NEW YORK TIMES BESTSELLER • An urgent wake-up call about the future of emerging viruses and a gripping account of the doctors and scientists fighting to protect us, told through the story of the deadly 2013–2014 Ebola epidemic
“Crisis in the Red Zone reads like a thriller. That the story it tells is all true makes it all more terrifying.”—Elizabeth Kolbert, Pulitzer Prize–winning author of The Sixth Extinction
From the #1 bestselling author of The Hot Zone, now a National Geographic original miniseries . . .
This time, Ebola started with a two-year-old child who likely had contact with a wild creature and whose entire family quickly fell ill and died. The ensuing global drama activated health professionals in North America, Europe, and Africa in a desperate race against time to contain the viral wildfire. By the end—as the virus mutated into its deadliest form, and spread farther and faster than ever before—30,000 people would be infected, and the dead would be spread across eight countries on three continents.

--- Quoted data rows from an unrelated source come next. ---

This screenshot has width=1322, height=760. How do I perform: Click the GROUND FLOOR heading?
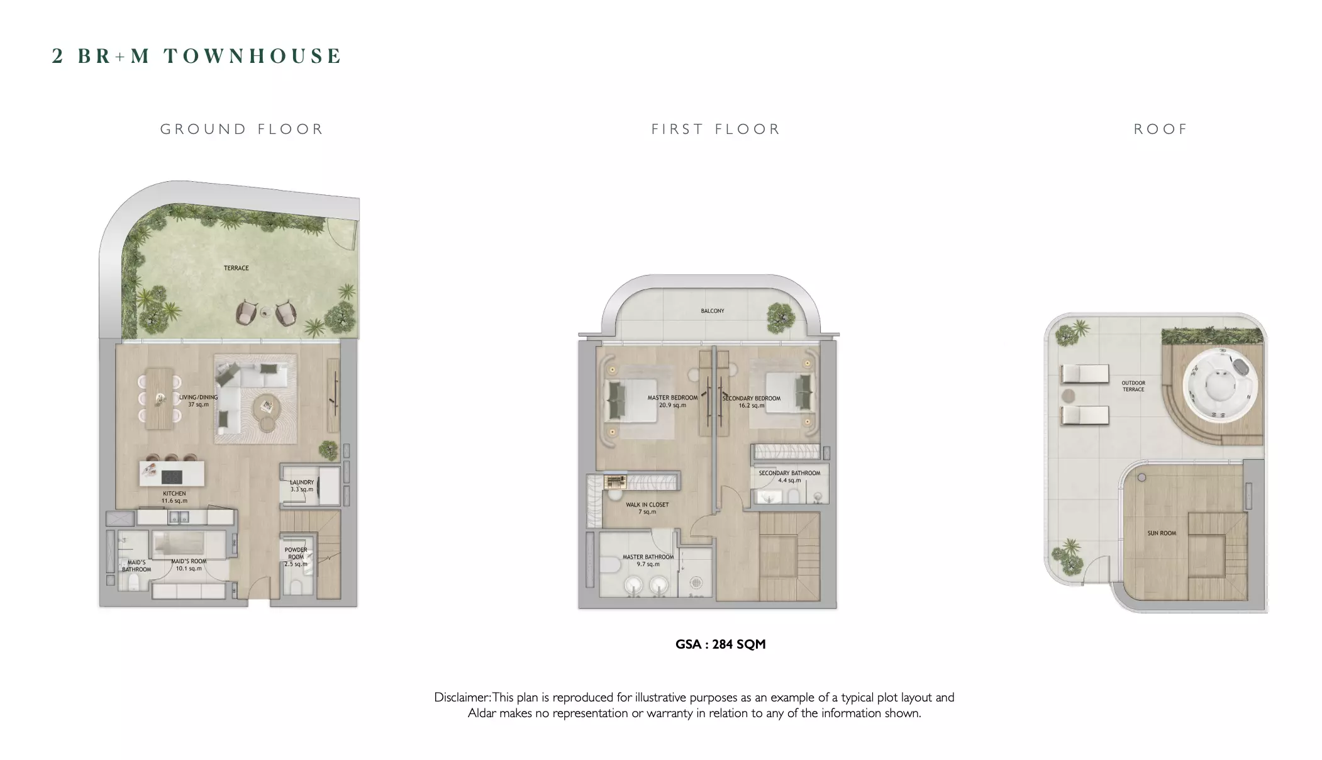[242, 129]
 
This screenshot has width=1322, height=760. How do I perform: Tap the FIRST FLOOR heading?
[716, 129]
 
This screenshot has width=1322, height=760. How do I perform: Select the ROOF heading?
[1160, 129]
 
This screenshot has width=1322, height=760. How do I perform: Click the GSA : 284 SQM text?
[721, 644]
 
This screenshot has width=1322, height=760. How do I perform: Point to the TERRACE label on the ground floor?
[236, 268]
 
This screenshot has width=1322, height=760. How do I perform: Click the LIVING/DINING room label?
[199, 401]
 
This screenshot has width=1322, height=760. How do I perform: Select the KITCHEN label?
[174, 497]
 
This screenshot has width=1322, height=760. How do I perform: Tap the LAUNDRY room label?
[302, 486]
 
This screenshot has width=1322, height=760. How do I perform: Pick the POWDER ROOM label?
[296, 557]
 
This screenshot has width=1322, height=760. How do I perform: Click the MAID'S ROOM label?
[189, 565]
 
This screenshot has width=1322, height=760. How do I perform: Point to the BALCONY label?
[713, 311]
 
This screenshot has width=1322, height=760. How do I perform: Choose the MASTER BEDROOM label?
[673, 401]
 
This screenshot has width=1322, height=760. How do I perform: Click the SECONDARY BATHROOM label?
[789, 476]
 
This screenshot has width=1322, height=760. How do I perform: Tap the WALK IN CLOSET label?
[647, 508]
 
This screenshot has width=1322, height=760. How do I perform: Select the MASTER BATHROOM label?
[648, 561]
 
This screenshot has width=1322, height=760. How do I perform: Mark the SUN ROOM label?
[1162, 533]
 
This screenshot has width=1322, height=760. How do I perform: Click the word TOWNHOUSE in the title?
[253, 56]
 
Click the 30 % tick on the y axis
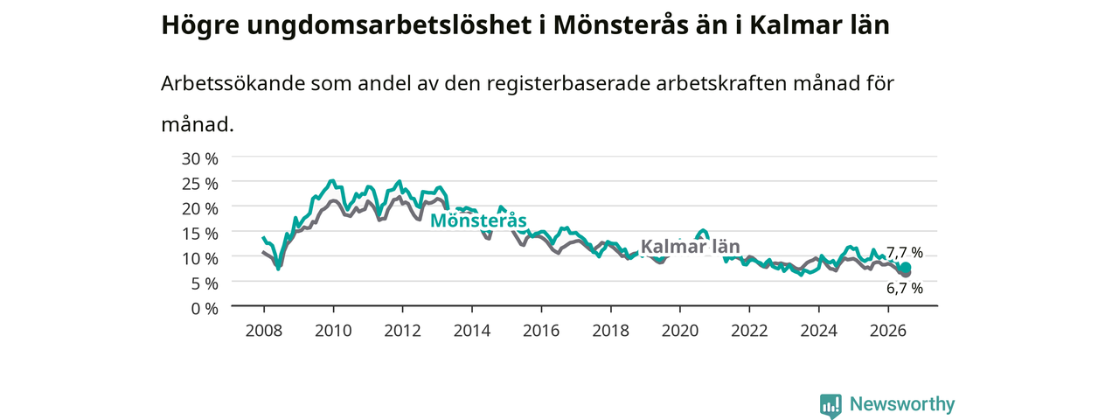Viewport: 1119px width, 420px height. click(200, 159)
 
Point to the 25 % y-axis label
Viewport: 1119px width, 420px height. click(200, 184)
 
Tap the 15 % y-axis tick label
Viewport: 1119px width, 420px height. click(200, 234)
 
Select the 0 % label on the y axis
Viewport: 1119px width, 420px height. click(205, 309)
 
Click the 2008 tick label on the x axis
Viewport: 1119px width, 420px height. click(264, 331)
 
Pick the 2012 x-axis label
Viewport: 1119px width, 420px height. click(403, 331)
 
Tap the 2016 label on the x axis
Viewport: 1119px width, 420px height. click(541, 331)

In this taut and suspenseful medical drama, Richard Preston deeply chronicles the pandemic, in which we saw for the first time the specter of Ebola jumping continents, crossing the Atlantic, and infecting people in America. Rich in characters and conflict—physical, emotional, and ethical—Crisis in the Red Zone is an immersion in one of the great public health calamities of our time.
Preston writes of doctors and nurses in the field putting their own lives on the line, of government bureaucrats and NGO administrators moving, often fitfully, to try to contain the outbreak, and of pharmaceutical companies racing to develop drugs to combat the virus. He also explores the charged ethical dilemma over who should and did receive the rare doses of an experimental treatment when they became available at the peak of the disaster.
Crisis in the Red Zone makes clear that the outbreak of 2013–2014 is a harbinger of further, more severe outbreaks, and of emerging viruses heretofore unimagined—in any country, on any continent. In our ever more interconnected world, with roads and towns cut deep into the jungles of equatorial Africa, viruses both familiar and undiscovered are being unleashed into more densely populated areas than ever before.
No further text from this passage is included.